SDA CRS Crossover Problem After Replacing Capacitors

This is the second set of Polk SDA CRS speakers on which I have replaced the capacitors/resistors. The first build went mostly OK, after remembering to re-connect the tweeters all was well.

With this new re-capping, I have a problem on the right channel, the stereo module is not working, no sound out of the stereo speaker and tweeter. The dimensional speaker and tweeter work fine.

I kept detailed notes on the wiring connections and labeled each wire so I am fairly certain it is wired correctly. However, with Polk SDA circuits there are many opportunities to go wrong.


The interconnect cable works fine with proper working of the left channel stereo speakers and dimensional speakers.

I need some advice on troubleshooting the stereo module.

I removed the stereo module to confirm that there are no loose or broken wires. All capacitors are tight on the board. There are no breaks in the inductor copper wire.

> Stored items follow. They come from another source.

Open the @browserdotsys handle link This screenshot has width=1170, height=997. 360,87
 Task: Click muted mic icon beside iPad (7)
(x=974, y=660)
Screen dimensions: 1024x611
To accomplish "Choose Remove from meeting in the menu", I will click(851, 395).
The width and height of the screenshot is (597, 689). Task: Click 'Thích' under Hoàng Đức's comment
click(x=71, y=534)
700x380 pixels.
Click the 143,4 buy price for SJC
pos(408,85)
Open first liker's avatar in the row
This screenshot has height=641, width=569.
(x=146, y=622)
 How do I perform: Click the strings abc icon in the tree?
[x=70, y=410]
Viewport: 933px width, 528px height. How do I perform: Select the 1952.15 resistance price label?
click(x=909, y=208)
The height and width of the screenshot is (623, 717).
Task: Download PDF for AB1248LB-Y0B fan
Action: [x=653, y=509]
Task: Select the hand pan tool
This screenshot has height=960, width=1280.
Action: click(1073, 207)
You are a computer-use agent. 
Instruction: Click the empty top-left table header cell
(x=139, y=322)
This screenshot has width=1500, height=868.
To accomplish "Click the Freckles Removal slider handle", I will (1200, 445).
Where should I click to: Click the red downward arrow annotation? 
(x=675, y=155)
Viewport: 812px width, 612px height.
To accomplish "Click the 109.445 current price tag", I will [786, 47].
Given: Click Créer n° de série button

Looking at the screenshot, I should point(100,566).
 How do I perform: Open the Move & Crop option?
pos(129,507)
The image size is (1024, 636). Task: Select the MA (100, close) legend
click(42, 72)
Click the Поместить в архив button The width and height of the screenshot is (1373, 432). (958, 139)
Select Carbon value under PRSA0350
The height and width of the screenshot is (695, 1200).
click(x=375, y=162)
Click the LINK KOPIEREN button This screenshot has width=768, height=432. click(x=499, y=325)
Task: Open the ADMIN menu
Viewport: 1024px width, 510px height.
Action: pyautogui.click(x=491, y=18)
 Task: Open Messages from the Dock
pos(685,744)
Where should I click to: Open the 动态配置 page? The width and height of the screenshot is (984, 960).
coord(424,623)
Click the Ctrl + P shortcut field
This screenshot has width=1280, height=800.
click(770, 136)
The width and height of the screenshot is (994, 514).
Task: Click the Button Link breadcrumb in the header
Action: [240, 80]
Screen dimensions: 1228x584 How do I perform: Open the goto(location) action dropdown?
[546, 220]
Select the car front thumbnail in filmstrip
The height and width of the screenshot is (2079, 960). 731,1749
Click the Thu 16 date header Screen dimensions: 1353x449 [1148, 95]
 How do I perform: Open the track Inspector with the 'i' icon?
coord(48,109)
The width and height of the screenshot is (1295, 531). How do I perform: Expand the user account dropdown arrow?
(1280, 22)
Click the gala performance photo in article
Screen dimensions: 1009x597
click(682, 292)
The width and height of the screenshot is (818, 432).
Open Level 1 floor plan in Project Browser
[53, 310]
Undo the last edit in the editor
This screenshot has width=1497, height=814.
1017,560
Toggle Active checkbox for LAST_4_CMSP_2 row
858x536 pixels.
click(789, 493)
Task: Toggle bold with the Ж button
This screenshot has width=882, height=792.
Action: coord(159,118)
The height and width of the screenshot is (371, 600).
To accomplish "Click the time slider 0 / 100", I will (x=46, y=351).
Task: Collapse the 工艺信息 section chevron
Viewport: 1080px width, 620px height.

I reheated all the capacitor leads on the circuit board to make sure there were no cold joints. I also re-checked the connections to the new Cardas binding posts, all secure.

I tested the stereo module on its own by connecting a speaker and plugging in the speaker cable, turning on my amplifier and carefully turning up the volume. Questions is, will the stereo module work on its own without being connected to the dimensional module.

Is there anything else I can do to troubleshoot?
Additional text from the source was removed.